Yüce Türk Milletin'in tarihine baktığımız zaman atalarımızın sayısız hayır müesseseleri kurmuş olduklarını görürüz. Camiler, medreseler, darüşşafakalar, yetimhaneler, güçsüzleri koruma yurtları, kervansaraylar, tersaneler, yollar, köprüler, hanlar, hamamlar, aş evleri gibi, hatta yaralı kuşların sığınmaları için cami duvarlarına "kuş" sarayları tesis edilmiş ve bu hizmetler, Allah inancı ve ibadet aşkıyla yapmışlardır. Ecdadımız bu hayırlı işleri yapmakla kalmamış, onları ayakta tutacak, devamlarını sağlayacak, harap olup yıkılmalarını önleyecek tedbirleri de almışlardır.

Vakıflar, Peygamberimiz Hz. Muhammet (S.A.V) ve ashabı kiram'ın fiilleriyle vücut bulmuş, hayır kurumları olarak başlamış atalarımızın bu manevi mirasa sahip çıkmalarıyla da günümüze kadar uzanmış gelmiştir.

Vakıfın nedir...?

Arapça bir kelime olan "Vakıf " sözlükte yer aldığı şekliyle durma, durdurma, hareketten alıkoyma, hapsetme ve dinlendirme manalarına gelir. Çoğulu ise, "Evkaf'dır"

Terim olarak bir malı veya mülkü satılmamak kaydı ile Allah rızası için çerçevesinde bir hayır işine tahsis etmektir.

Vakıf; kişinin taşınır veya taşınmaz mallarının hiçbir dış tesir altında kalmaksızın sırf kendi rıza ve isteği ile şahsi mülkiyetinden çıkarıp hayır ve hasenat gayesi ile ebedi olarak bağışta bulunmasıdır.

Yüce ecdamın Bağdatta medfun büyük mezhep sahibi İmam-ı Azam Ebu Hanife külliyesine vakfettiği gayrimenkullerin yıllık geliri 1968'de 17 milyon Irak dinarı idi. O zaman bir Irak dinarı 6-7 dolardı.

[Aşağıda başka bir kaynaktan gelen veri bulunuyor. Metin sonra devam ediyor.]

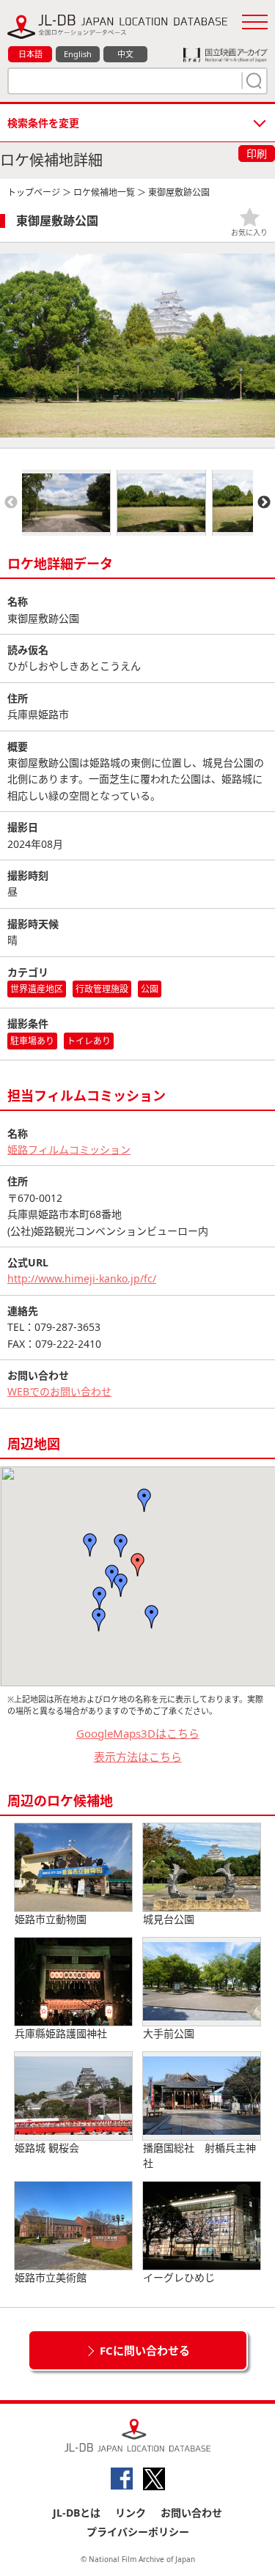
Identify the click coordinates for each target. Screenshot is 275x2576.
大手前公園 (168, 2033)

Ulu Hakan Fatih Sultan Mehmet Han'ın sağlık vakfı ile ilgili vasiyeti aynen şöyledir...?

Ben ki; İstanbul Fatihi abd-i aciz Fatih Sultan Mehmet bizatihi alın terimle kazanmış olduğum akçelerimle satın aldığım İstanbul'un taşlik mevkiinde kain ve malumu'l-hudut olan 136 bap dükkanımı aşağıdaki şartlar muvacehesinde vakfı sahih eylerim.

Şöyle ki;

Bu gayri menkulatımdan elde olunacak nemalarla İstanbul'un her sokağına ikişer kişi tayin eyledim. Bunlar ki ellerindeki bir kap içerisinde kireç tozu ve kömür külü olduğu halde günün belirli saatlerinde bu sokakları gezerler. Bu sokaklara tükürenlerin, tükürükleri üzerine üzerine bu tozu dökerler ki; yevmiye yirmişer akçe alsınlar. Ayrıca 10 cerrah 10 tabip ve 3 de yara sarıcı tayin ve nasbeyledim.

Bunlar ki, ayın belli günlerinde İstanbul'a çıkarlar, bilaistisna her kapuyu vuralar. Ve o evde hasta olup olmadığını sorarlar. Var ise şifası yada mümkün ise şifayab olalar. Değilse kendilerinden hiçbir karşılık beklemeksizin darülacezeye kaldırılarak orada salah bulduralar.

Maazallah her hangi bir gıda maddesi buhranı da vaki olabilir. Böyle bir hal karşılığında bırakmış olduğum 100 silah, ehli erbaba verile. Bunlar ki; hayvanatı vahşiyenin yumurtada veya yavruda olmadığı sıralarda balkanlara çıkıp avlanalar ki, münhar hastalarımızı gıdasız bırakmayalar.

Ayrıca külliyemde bina ve inşaa eylediğim imarethanede şehit ve şühedanın harimleri ve medine'i İstanbul fukarası yemek yiyeler. Ancak yemek yemeye veya almaya bizatihi kendileri gelmeyip, yemekleri güneşin loş bir karanlığında kimse görmeden kapalı kaplar içerisinde evlerine götürüle."

Evet; buna benzer onbinlerce vakıf, hala insanlarımıza hizmet vermektedir. İstanbulda Vakıf Gureba Hastanesi ve Eyüp İmareti aşevi gibi.

Türk Milleti yalnız Türkiyede değil, Mekke, Medine, Halep, Şam ve Kudüste de vakıflar kurarak müslümanların hizmetine sunmayı ihmal etmemişlerdir.